Personally, I am still wondering how the food hub is progressing.  Michelin stars are heading for Phuket and before long they will visit Chiang Mai dropping a star here and there at food carts and posh five-star restaurants keen to raise the menu prices.

Does it really make a difference to where we dine, or which food cart we head for in night bazaar or walking street?

Downsides of cruising

There are conflicting reports surfacing on cruising. One report last week claimed 2019 would be a year when environment-friendly cruise ships would grace the oceans.  I thought we might see a couple of LNG powered cruise ships leave port in 2019, but nothing that would turn the cruise industry into a green power for global good. That is still some distance off. Unfortunately for Asia cruise companies can off-load their older ‘dirty ships’ on the region due to the lack of legislation supporting cleaner fuel rules for shipping.
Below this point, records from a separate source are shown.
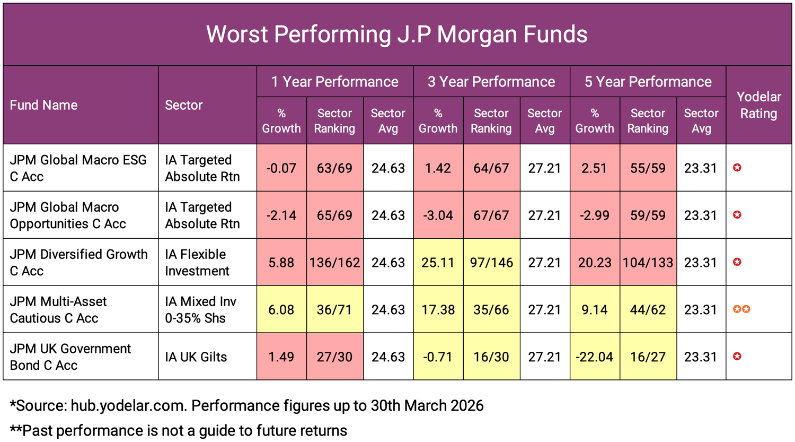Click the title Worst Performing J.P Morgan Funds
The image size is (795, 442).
pyautogui.click(x=396, y=34)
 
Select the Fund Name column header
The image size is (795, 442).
pyautogui.click(x=43, y=105)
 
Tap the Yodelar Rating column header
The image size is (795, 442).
pyautogui.click(x=758, y=105)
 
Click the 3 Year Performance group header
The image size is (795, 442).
pyautogui.click(x=491, y=82)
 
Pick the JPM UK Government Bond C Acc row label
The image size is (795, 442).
pyautogui.click(x=70, y=357)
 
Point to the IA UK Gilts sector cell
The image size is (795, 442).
pyautogui.click(x=196, y=357)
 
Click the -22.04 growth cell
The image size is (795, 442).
pyautogui.click(x=594, y=357)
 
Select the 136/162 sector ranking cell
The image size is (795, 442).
pyautogui.click(x=334, y=263)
Then there was a report last week that suggested coastal cities around the world are blaming cruises for overtourism.

Apparently, mega ships offload 3,000 tourists at a port town to run rampant in the streets buying up all the groceries and branded clothing leaving the locals richer, but culturally exhausted.

The backlash is some ports are banning mega cruise ships entirely. Blaming cruise lines for overtourism is still limited to cities in North America and Europe, but I suppose as more cruises ply the route between Singapore and Hong Kong it won’t be too long before someone points a finger at cruise passengers for causing traffic jams in Pattaya or Ho Chi Minh City.

In 2019, perhaps we can all embrace under-tourism where we take a holiday jogging, walking and perhaps cycling for days on end and getting absolutely nowhere fast. Predictably the phrase  “slow tourism’ is not trending anymore. Fell by the wayside perhaps due to the boring side of going nowhere and doing nothing.

Holidays are here so we are packing suitcases and heading out for a festive season break.

The team at TTR Weekly wishes you all a very joyous festive season and a Happy and Prosperous New Year.  We will be back with our daily news alerts, Monday 7 January.